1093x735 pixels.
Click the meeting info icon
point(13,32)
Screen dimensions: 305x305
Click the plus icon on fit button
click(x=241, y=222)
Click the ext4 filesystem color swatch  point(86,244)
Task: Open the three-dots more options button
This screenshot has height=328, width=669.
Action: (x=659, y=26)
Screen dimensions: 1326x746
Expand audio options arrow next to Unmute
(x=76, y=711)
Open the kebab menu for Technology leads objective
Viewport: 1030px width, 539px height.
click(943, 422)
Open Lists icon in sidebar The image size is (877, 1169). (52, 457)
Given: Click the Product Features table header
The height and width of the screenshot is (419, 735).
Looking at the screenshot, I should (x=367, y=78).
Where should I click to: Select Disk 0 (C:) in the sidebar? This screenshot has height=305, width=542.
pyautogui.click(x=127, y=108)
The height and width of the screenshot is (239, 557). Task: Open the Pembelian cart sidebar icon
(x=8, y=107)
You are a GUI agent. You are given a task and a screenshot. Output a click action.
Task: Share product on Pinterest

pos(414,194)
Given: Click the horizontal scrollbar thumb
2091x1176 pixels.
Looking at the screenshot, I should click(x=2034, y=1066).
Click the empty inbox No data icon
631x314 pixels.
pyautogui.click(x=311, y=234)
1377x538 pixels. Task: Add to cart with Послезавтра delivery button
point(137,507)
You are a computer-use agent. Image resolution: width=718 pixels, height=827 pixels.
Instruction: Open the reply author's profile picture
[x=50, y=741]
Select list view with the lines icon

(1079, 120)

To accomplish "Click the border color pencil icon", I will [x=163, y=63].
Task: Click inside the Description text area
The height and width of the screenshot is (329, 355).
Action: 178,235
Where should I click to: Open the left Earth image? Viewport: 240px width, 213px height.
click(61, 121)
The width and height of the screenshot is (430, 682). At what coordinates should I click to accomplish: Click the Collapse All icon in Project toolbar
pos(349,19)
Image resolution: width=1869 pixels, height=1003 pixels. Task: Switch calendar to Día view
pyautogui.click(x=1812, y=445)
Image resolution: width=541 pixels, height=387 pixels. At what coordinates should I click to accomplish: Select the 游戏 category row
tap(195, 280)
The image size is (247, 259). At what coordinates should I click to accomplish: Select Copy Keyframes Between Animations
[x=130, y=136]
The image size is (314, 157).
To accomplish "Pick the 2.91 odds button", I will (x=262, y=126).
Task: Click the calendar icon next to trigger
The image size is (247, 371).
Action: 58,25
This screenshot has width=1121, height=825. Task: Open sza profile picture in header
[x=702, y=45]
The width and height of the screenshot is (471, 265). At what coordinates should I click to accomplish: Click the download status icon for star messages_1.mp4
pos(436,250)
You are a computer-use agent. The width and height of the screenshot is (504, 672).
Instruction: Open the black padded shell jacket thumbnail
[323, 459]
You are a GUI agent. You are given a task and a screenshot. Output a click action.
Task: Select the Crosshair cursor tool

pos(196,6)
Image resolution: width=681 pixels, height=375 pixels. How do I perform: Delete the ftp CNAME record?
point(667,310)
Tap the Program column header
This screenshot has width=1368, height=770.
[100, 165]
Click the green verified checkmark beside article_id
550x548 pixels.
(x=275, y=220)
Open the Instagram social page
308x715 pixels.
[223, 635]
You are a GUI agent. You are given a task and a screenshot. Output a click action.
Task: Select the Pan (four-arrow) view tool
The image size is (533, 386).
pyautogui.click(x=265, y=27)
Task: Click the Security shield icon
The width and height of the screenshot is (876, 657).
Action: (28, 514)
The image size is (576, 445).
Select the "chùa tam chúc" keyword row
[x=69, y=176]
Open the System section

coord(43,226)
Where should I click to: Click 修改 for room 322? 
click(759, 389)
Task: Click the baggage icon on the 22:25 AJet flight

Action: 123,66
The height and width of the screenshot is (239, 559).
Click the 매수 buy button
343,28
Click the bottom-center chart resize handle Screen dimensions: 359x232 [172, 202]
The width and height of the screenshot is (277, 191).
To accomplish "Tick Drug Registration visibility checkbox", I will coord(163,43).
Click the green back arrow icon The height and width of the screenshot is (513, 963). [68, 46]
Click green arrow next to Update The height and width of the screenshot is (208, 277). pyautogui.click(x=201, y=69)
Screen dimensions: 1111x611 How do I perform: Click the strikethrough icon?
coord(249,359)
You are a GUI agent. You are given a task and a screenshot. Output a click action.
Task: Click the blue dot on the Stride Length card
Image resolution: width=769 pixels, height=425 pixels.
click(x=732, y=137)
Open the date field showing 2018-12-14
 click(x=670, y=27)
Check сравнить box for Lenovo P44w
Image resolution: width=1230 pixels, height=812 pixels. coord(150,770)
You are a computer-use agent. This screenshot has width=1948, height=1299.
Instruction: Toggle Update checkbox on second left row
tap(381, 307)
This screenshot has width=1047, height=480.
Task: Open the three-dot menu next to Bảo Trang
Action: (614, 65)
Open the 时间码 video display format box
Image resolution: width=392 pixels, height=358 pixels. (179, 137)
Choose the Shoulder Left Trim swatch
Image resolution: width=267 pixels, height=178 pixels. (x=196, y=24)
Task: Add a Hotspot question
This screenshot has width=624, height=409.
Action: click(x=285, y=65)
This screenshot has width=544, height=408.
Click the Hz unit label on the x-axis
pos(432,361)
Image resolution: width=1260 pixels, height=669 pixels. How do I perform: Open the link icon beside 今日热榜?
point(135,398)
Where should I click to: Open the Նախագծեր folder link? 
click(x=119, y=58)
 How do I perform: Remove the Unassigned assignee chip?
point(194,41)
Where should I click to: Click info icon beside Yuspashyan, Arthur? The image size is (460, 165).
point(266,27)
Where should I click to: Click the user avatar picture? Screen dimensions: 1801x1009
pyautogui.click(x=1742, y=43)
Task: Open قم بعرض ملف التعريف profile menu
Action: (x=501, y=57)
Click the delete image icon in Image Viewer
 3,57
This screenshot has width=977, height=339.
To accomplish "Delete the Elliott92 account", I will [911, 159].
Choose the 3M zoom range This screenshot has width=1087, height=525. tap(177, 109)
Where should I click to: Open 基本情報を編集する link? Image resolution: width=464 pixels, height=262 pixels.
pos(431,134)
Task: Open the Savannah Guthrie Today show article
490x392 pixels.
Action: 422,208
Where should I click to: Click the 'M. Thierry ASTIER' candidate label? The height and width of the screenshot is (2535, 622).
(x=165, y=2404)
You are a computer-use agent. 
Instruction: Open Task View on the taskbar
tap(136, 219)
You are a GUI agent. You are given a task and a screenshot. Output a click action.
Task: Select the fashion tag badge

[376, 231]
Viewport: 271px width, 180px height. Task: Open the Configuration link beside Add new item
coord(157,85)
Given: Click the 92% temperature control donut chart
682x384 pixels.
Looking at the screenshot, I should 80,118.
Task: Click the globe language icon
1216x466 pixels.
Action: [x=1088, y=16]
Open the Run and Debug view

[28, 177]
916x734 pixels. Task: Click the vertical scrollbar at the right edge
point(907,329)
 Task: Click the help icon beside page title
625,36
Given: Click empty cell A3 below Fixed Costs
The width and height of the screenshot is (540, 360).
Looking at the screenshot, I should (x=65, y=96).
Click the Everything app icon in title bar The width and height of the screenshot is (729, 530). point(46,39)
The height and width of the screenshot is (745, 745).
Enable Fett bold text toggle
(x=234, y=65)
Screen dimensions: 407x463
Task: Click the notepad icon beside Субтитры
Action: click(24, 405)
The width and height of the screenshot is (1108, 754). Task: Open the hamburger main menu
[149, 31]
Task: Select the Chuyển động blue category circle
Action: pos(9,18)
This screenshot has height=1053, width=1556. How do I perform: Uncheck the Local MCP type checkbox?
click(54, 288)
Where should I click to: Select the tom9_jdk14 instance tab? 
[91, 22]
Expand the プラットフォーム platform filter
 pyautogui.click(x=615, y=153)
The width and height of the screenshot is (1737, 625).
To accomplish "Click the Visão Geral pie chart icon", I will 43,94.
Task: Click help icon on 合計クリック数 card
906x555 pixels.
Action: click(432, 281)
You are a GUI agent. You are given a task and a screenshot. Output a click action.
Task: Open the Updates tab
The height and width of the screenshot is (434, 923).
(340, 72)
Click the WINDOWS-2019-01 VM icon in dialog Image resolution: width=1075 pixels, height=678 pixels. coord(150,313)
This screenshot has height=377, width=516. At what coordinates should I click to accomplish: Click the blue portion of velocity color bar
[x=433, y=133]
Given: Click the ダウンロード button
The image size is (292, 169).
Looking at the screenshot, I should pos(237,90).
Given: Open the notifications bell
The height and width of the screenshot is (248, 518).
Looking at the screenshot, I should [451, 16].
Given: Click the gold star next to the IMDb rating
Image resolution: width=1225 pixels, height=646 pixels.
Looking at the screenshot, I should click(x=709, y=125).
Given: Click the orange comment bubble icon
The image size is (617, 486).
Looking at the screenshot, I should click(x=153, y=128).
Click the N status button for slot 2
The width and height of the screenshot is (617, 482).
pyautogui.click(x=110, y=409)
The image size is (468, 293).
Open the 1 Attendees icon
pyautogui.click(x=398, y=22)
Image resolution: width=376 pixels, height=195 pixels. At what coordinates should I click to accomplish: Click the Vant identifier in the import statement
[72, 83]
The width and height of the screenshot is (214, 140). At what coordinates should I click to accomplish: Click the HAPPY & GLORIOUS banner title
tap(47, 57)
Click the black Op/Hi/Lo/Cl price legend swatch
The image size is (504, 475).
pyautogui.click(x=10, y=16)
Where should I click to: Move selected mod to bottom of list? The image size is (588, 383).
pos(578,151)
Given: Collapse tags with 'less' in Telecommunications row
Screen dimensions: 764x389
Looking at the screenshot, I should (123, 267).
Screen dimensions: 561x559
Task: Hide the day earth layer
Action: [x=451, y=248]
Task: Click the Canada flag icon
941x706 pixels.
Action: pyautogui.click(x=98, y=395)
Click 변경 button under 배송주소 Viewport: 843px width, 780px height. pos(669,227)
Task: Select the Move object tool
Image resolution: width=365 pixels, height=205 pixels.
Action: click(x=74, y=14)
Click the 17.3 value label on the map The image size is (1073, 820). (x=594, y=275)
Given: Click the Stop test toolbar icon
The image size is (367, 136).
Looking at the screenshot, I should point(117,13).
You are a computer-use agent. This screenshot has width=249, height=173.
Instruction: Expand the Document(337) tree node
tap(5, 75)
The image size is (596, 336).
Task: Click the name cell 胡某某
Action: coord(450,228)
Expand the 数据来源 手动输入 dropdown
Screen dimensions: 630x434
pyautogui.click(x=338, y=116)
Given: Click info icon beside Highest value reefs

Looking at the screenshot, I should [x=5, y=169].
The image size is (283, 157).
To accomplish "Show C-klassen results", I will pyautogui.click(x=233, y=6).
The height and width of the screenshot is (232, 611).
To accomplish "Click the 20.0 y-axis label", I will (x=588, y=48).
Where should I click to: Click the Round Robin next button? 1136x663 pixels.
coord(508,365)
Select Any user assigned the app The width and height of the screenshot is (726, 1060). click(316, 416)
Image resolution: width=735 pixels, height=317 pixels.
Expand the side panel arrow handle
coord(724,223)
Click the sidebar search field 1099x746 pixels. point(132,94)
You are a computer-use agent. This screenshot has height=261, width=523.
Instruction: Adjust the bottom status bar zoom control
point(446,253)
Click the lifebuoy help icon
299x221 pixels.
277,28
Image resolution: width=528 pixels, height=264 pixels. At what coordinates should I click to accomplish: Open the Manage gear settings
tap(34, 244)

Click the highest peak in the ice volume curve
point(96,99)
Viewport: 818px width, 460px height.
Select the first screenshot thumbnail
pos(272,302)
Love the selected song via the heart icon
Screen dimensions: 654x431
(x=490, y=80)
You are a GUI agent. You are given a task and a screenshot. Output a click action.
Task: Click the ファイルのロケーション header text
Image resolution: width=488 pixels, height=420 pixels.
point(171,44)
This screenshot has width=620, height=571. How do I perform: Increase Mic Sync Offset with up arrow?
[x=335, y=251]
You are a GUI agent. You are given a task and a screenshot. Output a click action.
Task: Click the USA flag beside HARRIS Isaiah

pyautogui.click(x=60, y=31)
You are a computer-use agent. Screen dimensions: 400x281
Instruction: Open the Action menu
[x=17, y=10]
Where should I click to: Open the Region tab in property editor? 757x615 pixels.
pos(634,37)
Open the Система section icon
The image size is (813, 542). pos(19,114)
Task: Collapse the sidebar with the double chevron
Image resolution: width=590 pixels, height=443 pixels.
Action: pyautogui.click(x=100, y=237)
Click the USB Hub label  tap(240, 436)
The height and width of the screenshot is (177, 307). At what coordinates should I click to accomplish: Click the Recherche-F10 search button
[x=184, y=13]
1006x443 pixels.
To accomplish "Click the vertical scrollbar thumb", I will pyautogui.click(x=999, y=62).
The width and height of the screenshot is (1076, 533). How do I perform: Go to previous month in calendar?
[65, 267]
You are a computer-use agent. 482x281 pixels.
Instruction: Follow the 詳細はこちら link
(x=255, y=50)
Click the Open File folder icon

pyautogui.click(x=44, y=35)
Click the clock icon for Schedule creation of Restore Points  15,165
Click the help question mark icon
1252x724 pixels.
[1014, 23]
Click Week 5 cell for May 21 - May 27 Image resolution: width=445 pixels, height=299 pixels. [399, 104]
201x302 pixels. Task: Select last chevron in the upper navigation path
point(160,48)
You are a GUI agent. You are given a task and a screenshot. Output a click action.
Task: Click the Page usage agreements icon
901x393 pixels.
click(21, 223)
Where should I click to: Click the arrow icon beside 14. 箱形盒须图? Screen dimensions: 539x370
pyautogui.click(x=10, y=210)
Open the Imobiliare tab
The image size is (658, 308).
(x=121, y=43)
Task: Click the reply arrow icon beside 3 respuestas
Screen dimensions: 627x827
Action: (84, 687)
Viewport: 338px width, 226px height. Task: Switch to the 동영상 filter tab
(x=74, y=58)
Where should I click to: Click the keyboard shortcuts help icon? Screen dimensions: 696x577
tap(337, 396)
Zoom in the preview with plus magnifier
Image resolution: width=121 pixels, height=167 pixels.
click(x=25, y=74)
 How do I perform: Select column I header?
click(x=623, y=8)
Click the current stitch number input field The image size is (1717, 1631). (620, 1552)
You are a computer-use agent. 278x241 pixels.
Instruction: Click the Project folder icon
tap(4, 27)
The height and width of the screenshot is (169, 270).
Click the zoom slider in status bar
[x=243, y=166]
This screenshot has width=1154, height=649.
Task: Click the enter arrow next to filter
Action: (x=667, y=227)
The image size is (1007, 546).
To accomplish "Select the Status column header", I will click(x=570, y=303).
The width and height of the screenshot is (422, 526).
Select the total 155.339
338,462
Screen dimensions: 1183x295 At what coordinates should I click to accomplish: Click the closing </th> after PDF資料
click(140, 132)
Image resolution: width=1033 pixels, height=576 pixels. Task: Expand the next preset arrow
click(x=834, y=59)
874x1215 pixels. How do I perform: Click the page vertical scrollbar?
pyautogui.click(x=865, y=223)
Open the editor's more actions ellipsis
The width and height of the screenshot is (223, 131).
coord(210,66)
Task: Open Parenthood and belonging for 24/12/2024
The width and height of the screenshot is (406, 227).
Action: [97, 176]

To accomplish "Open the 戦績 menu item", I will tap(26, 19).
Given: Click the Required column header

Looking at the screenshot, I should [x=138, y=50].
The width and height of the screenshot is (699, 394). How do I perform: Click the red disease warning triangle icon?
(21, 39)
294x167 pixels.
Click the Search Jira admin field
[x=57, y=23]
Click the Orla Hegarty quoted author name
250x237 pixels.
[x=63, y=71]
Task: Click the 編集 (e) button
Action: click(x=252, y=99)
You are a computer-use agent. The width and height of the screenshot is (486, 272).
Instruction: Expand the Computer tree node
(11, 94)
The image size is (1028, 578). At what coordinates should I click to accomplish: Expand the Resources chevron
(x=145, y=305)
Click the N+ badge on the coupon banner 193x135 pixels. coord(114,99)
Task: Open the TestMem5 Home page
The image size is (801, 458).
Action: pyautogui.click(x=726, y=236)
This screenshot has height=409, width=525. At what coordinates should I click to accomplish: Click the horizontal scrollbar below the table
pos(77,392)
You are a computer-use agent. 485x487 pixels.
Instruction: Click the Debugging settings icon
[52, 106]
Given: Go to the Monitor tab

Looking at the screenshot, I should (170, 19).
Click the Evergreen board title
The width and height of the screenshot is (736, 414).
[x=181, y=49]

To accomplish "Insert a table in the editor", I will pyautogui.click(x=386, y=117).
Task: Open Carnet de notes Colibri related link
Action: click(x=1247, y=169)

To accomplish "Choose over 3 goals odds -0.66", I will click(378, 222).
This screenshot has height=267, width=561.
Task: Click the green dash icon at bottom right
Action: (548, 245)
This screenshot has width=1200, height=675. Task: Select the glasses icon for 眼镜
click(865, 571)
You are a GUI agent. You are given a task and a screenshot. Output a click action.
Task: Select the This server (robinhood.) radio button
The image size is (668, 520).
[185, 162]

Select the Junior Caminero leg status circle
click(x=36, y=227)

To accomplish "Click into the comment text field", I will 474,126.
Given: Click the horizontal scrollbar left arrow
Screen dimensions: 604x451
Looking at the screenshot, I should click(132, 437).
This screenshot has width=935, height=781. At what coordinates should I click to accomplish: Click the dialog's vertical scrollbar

★ ★ ★ ★ ★

Copy out only the lines above from the one with "Click the bottom-center" to the one with "has width=1948, height=1299.", inclusive, exactly as they stand.

Click the bottom-center chart resize handle Screen dimensions: 359x232 [172, 202]
The width and height of the screenshot is (277, 191).
To accomplish "Tick Drug Registration visibility checkbox", I will coord(163,43).
Click the green back arrow icon The height and width of the screenshot is (513, 963). [68, 46]
Click green arrow next to Update The height and width of the screenshot is (208, 277). pyautogui.click(x=201, y=69)
Screen dimensions: 1111x611 How do I perform: Click the strikethrough icon?
coord(249,359)
You are a GUI agent. You are given a task and a screenshot. Output a click action.
Task: Click the blue dot on the Stride Length card
Image resolution: width=769 pixels, height=425 pixels.
click(x=732, y=137)
Open the date field showing 2018-12-14
 click(x=670, y=27)
Check сравнить box for Lenovo P44w
Image resolution: width=1230 pixels, height=812 pixels. coord(150,770)
You are a computer-use agent. This screenshot has width=1948, height=1299.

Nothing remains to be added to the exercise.